I'm sometimes awoken from my slumber, because my newly installed Olsen & Beckett oil furnace is making this squealing / whistling sound :( It's like nails on a chalkboard to me :(

The technician has been over a few times already -- he replaced the copper fittings for the inlet, and re-flared the line a few times, and tightened some things --- and said that should do it --- but unfortunately the squealing didn't happen when he was here. But when he left, it's happening somewhat consistently again.

Anyone have any ideas what the issue is and how I (or he?) can address it?! It's driving me nuts!
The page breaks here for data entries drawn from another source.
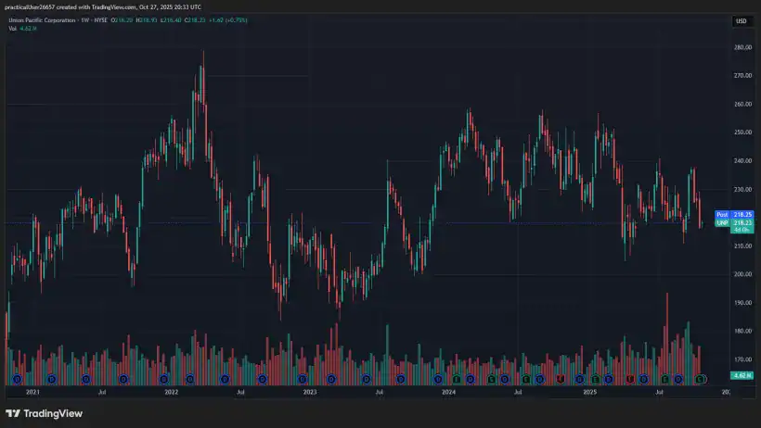Click the rightmost event marker on the timeline
The height and width of the screenshot is (428, 761).
(x=701, y=379)
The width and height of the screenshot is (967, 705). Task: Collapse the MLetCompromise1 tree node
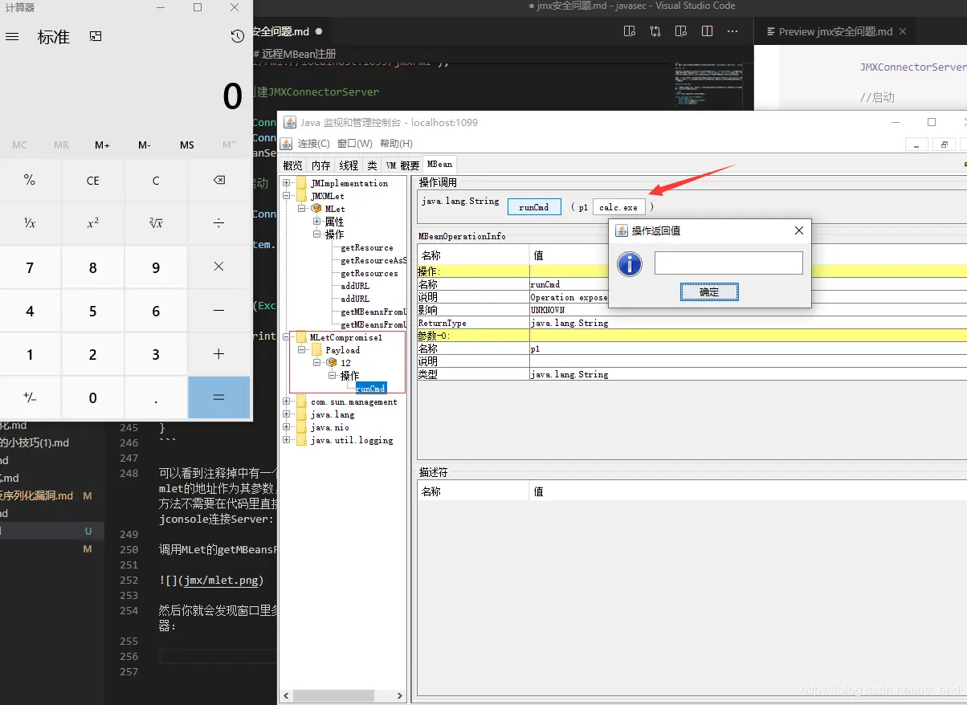point(287,337)
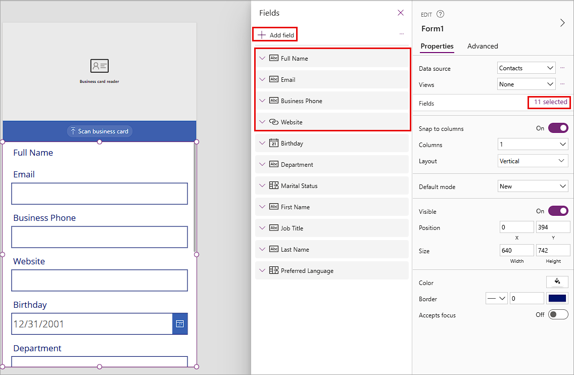Switch to the Advanced tab

coord(483,46)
Thanks so much!!!! :)

Comments

  • EdTheHeaterMan
    EdTheHeaterMan Member Posts: 3,203
    I was unable to open your video file to listen to the noise, however there is a noise that a fuel pump will make if there is a partial blockage in the fuel line, or if the fuel line is restricted for any reason. Yhe fuel pump squealing noise is a result of operating under a high vacuum. The maximum vacuum a standard single-stage fuel pump is capable of operating under is about 12" Hg. If there is a clogged filter, or the fuel is more than 10 feet below the fuel pump or if there is a kink in the fuel line, these can all cause high vacuum, resulting in a squealing noise.

    Your oil burner mechanic should check the vacuum while the pump is operating. During the test, the vacuum can be increased by slowly closing the valve until the noise starts. Once the noise starts record the vacuum gauge reading then open the valve back to full. If the squealing noise that happens during this test is the same as the noise you hear, then the noise is a result of fuel line restriction.

    Is your fuel tank outside, above ground? If yes, what is the outside temperature? Very cold oil can contribute to fuel line restriction.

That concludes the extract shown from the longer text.